Your best source of vitamin D is through your skin being exposed to the sun or alternatively using a safe tanning bed. In the wintertime, however, you may need to take an oral supplement. Just make sure you’re taking the right form of vitamin D in the appropriate amounts to reap the benefits, and remember to get your vitamin D levels tested regularly. 
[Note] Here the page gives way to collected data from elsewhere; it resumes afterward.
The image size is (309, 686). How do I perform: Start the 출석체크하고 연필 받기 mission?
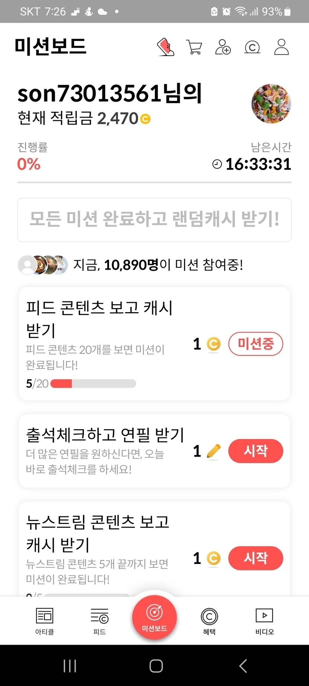pyautogui.click(x=255, y=451)
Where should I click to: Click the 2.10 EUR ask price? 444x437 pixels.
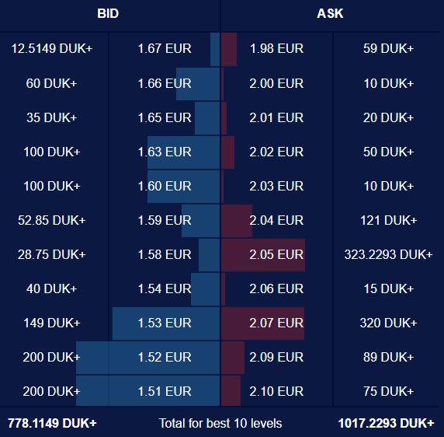pyautogui.click(x=276, y=392)
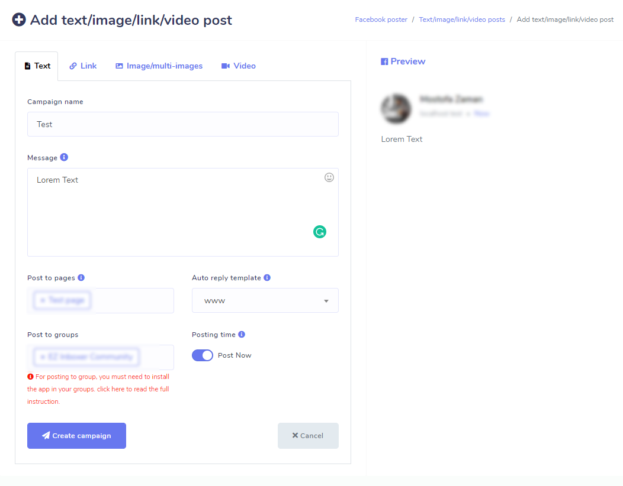Click the info icon beside Post to pages

pyautogui.click(x=82, y=277)
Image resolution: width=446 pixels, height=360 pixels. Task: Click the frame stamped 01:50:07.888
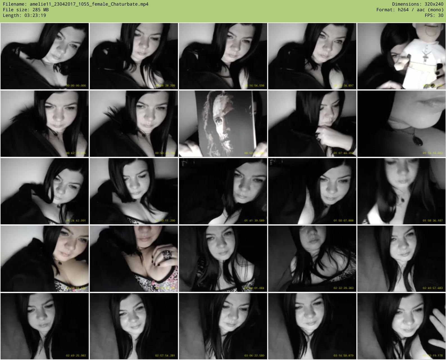[312, 191]
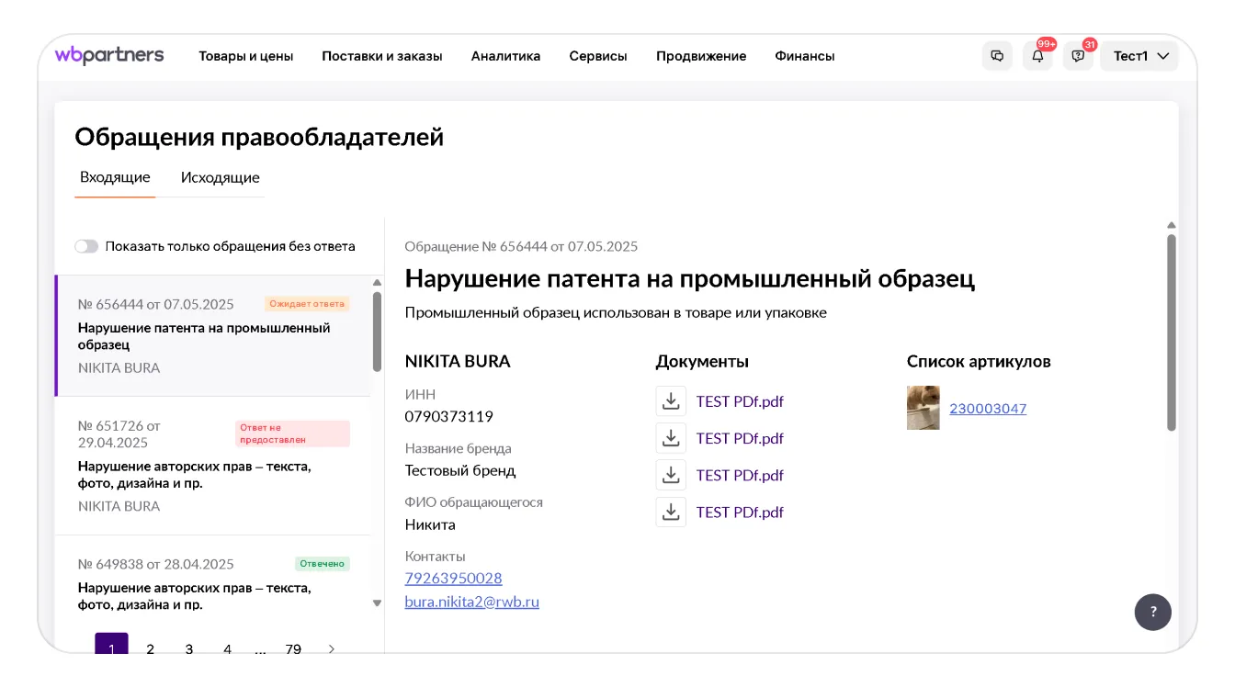Screen dimensions: 1235x687
Task: Download the fourth TEST PDf.pdf document
Action: 671,512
Useful Herbs and Supplements to Fight Inflammation
Finally, although they are not a long-term solution, the herbs that follow are useful for treating the symptoms of inflammation and relieving pain while you work at implementing the lifestyle changes above:
  • Boswellia: Also known as boswellin or "Indian frankincense," this herb contains specific active anti-inflammatory ingredients, referred to as boswellic acids that animal studies have shown significantly reduce inflammation. This is one of my personal favorites as I have seen it work well with rheumatoid arthritis patients
  • Bromelain: This enzyme, found in pineapples, is a natural anti-inflammatory. It can be taken in supplement form, but eating fresh pineapple may also be helpful.
  • Ginger: This herb is anti-inflammatory and offers pain relief and stomach-settling properties. Fresh ginger works well steeped in boiling water as a tea or grated into vegetable juice. Powder capsules are also available, but I recommend using the fresh root.
  • Resveratrol: Resveratrol is a potent antioxidant found in certain fruits, vegetables and cocoa that is emerging as a modern-day fountain of youth. It works by preventing your body from creating sphingosine kinase and phospholipase D -- two molecules known to trigger inflammation. The science surrounding this compound is so compelling that it has become one of my all-time favorite antioxidants, and I believe one that shows real promise of health benefits.
  • Evening Primrose, Black Currant and Borage Oils: These contain the essential fatty acid gamma linolenic acid (GLA), which is useful for treating arthritic pain. It is reasonable for many to take these as a supplement, particularly if you struggle with dry skin in the winter, as this is a strong indicator that you are deficient in these fats.
  • Turmeric, Tulsi and Rosemary: The transcription protein Nuclear Factor-kappa Beta (NfKB) is a major inducer of inflammation, and these three herbs are capable of modulating NfKB.